From the desk of Adrianne E. Avillion, DEd, RN

Staff Development Weekly: Insight on Evidence-Based Practice in Education, March 11, 2011

Editor's note: This feature is written by nursing staff development expert Adrianne E. Avillion, DEd, RN. Each week, Adrianne writes about an important issue in the area of staff development or answers reader questions. If you have a question for Adrianne, e-mail her at

Publishing tips for nursing staff development professionals

Publishing is rapidly becoming an expectation for those who are proficient nursing professional development (NPD) specialists. Here are some tips for those pursuing the publication dream.
Write about a topic with which you are VERY familiar and have a passionate interest in. Writing is a time-consuming process that almost always involves editing, rewriting, and still more rewriting, so be sure you are passionate about the topic. For example, did you plan and initiate an education endeavor that had a positive impact on organizational effectiveness such as decreasing adverse occurrences or increasing retention? Did you participate in a research project that linked positive patient outcomes to education? These are good examples of topics that will generate interest among clinicians and educators alike.

Select a journal(s) that fits your topic. Your topic, in large part, dictates which journal(s) is most appropriate for submitting your article. For example, an article about an innovative education program is a topic of interest to readers of journals such as the Journal for Nurses in Staff Development and the Journal of Continuing Education in Nursing.

Obtain a copy of the guidelines for authors from the journal in which you are interested in publishing. Guidelines are nearly always available on the journal's website or may be found in the journals themselves. Read all guidelines carefully and follow them meticulously. You must adhere to the guidelines in order to have an article published. If you have questions about the guidelines, don't hesitate to contact the journal for clarification. Most journals' websites contain contact information.

Weigh the pros and cons of coauthorship. Coauthoring has advantages and pitfalls. First, coauthors should have been involved in the project you are writing about. They should also be part of the work of writing and rewriting the article. I know some authors who have added a colleague's name to the list of authors simply because that colleague is a well-known author, but who did little or none of the writing or who had only minimal participation in the project they wrote about. This can lead to resentment. In my experience, the most successful writing partnerships are those in which all parties share the workload.

Identical articles cannot be published in different journals. Some fledgling writers have asked me if they can submit a manuscript that is identical to one that has been published to other journals.
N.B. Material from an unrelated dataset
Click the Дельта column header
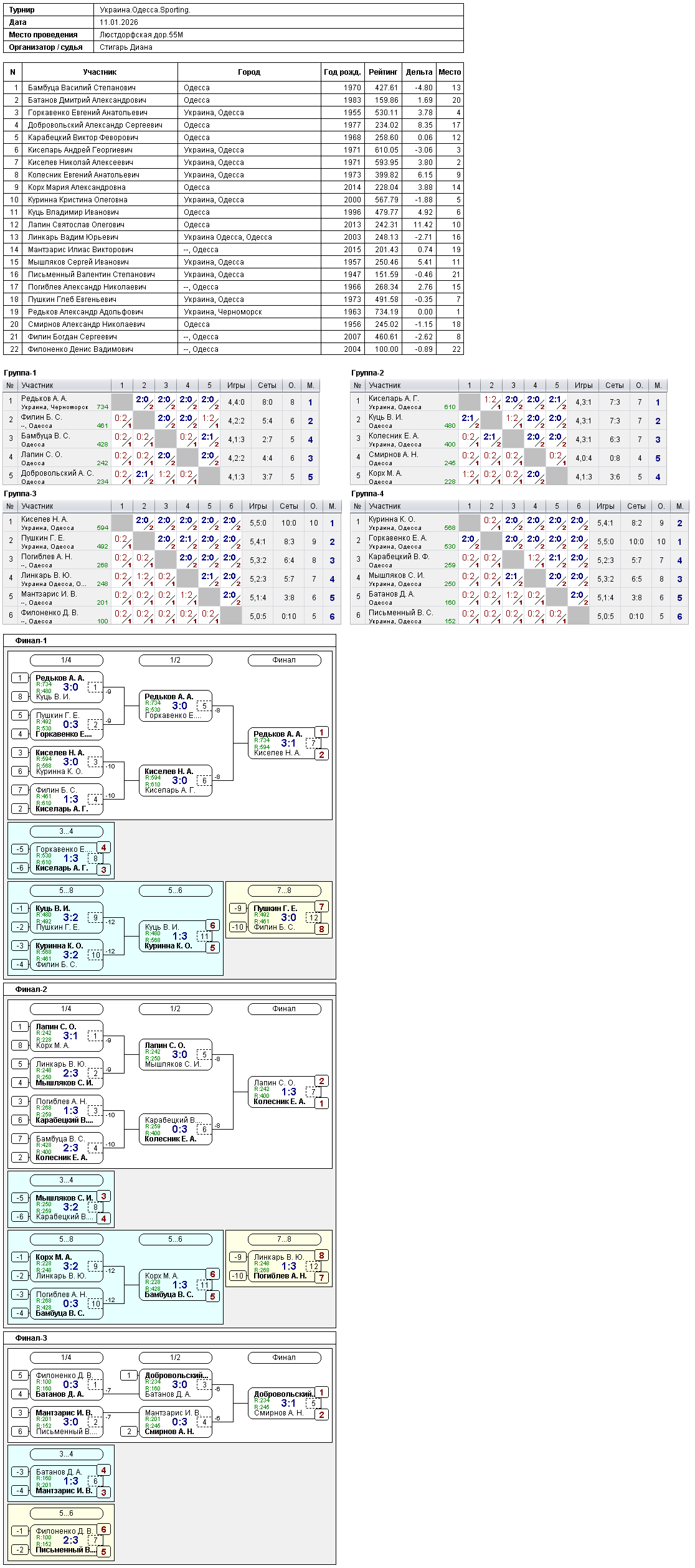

The answer is no. The copyright of your published article belongs to the journal in which it was published. If you submit the identical article to another journal you are violating copyright mandates.
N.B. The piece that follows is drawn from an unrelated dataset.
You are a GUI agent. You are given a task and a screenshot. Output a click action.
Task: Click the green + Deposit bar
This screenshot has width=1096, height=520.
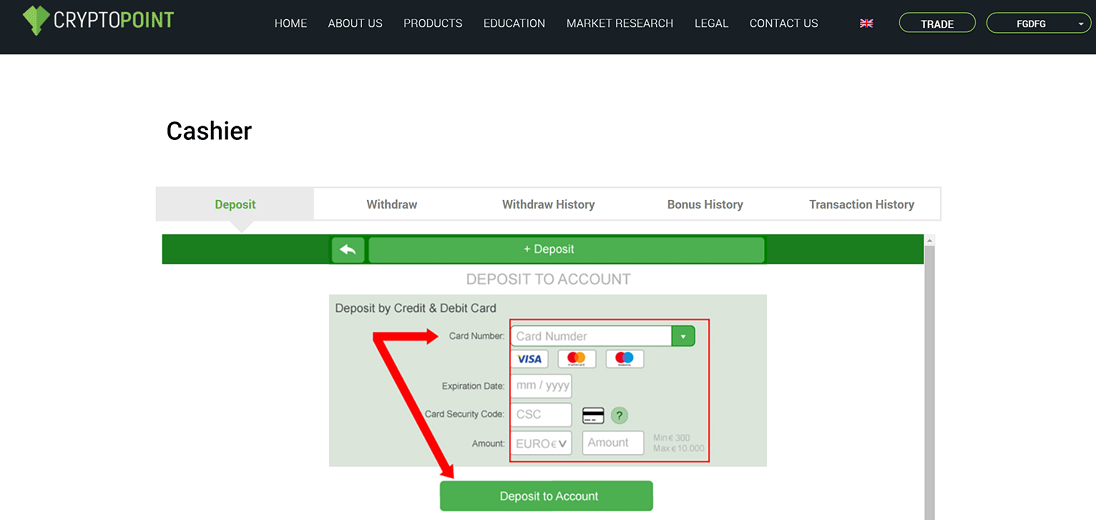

You can, however, write another article based on the same topic and submit it to other journals. For example, although the research process and study results are the same, you could write it up as a different article.

Write a draft of the article and ask a colleague to review it. Ideally, this colleague has publication experience and should NOT be familiar with or involved in the project you are writing about. This colleague will review the article from the reader's point of view. Remember, most, if not all, readers will not be familiar with your project. Your colleague should point out what you need to clarify, expand, and/or go into greater detail.
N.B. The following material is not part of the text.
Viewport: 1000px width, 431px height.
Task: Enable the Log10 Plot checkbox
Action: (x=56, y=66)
Read articles in the journals you are hoping to publish in. This will help you get a feeling for the style of the articles that have been successfully published.

Don't be offended if and when you are asked to rewrite your article. All published authors have to do some rewriting and editing based on directives from reviewers and/or editors. Rewrites are requested to improve the article and its usefulness to readers, not to insult you.

Finally, don't be discouraged. Even if your first submission is rejected, keep trying. The effort is well worth it when you see your article in print.